▶ QUOTED PASSAGE
------------------------------------------------------------------------

California voters will decide in November whether to approve Proposition 40, a one-time 5% tax on roughly 200 billionaires, a measure backers say is needed to offset Trump-era cuts to the state’s healthcare system. But instead of uniting progressive forces around a classic “tax the rich” message, the proposal has split Democratic allies, labor unions, and healthcare advocates, turning what might have been a simple left-versus-right ballot fight into a messy intraparty battle. The measure is championed by SEIU-United Healthcare Workers West and is expected to raise about $100 billion if approved.
The measure’s main sponsor, union leader Dave Regan, says the billionaire tax is necessary to prevent “the imminent collapse of California’s health care system” after federal Medicaid cuts signed into law last year by President Donald Trump. In that sense, Proposition 40 is being sold as both a fiscal rescue plan and a political counterattack against Trump. California’s generous healthcare programs and Democratic identity might seem like fertile ground for such a proposal. But the initiative now faces resistance not just from billionaires and business interests, but from some of the very Democratic groups that might normally be expected to support it.
The California Teachers Association and the State Building and Construction Trades Council of California have come out against Prop. 40, while Teamsters California and AFSCME California support it. Other important labor groups, including the California Federation of Labor Unions and SEIU California, had not weighed in at the time of the report. Establishment Democrats are divided as well. Gov. Gavin Newsom opposed the measure and tried, unsuccessfully, to persuade Regan to take it off the ballot. Days before the withdrawal deadline, Regan publicly offered to reduce the tax to 2% over two years, but Newsom rejected the offer.

------------------------------------------------------------------------

Dataset excerpts

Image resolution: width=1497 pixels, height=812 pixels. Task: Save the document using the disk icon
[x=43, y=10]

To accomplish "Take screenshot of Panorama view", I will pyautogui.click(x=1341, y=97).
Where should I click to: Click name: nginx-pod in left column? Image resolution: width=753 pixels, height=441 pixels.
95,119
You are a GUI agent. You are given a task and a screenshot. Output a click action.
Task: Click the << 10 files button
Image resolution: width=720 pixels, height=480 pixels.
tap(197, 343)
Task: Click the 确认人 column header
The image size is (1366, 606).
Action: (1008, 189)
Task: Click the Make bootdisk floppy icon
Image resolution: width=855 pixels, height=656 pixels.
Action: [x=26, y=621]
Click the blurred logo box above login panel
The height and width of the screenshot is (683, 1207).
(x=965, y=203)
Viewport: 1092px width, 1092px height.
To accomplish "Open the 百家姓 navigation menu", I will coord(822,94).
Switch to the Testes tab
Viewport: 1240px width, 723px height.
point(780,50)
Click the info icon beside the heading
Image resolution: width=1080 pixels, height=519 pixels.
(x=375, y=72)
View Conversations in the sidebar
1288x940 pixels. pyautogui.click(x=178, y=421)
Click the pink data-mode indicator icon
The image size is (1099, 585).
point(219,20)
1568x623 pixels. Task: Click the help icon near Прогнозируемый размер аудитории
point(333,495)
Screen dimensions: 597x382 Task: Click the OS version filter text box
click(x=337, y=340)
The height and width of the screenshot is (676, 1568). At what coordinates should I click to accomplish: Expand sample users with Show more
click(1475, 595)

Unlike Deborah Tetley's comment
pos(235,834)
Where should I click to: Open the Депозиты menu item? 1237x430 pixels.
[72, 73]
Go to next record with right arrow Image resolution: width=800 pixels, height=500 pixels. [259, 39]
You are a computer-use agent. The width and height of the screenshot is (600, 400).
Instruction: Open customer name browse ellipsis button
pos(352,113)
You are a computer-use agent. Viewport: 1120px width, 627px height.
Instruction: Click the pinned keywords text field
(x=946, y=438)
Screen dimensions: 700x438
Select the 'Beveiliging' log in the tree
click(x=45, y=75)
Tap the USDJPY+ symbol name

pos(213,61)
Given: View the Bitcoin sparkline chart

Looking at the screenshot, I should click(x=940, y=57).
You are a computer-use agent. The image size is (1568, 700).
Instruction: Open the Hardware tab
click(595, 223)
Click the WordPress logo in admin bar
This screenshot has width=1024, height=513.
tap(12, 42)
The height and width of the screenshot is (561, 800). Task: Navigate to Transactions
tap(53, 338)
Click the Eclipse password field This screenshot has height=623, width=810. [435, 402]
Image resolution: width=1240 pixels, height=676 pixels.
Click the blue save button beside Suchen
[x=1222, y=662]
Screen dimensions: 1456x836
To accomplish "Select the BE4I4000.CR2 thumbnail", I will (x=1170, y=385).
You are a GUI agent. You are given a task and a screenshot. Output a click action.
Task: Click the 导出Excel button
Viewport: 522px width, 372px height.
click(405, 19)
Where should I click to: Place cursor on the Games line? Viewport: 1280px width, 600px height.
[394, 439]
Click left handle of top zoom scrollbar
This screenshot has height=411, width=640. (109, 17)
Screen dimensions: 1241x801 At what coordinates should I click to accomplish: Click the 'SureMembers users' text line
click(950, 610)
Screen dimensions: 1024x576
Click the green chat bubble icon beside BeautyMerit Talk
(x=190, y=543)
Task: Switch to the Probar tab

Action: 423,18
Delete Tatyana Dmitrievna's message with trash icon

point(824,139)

------------------------------------------------------------------------

▶ REQUIRED WORK
[1] According to the Proposition 40 article, what did Regan publicly offer to reduce the tax to days before the withdrawal deadline?
[2] Translate this sentence from the Proposition 40 article into Spanish: "Gov. Gavin Newsom opposed the measure and tried, unsuccessfully, to persuade Regan to take it off the ballot."
These records come from a separate source unrelated to the Proposition 40 article.

▶ RESPONSES
[1] 2% over two years.

[2] El gobernador Gavin Newsom se opuso a la medida e intentó, sin éxito, persuadir a Regan de que la retirara de la boleta.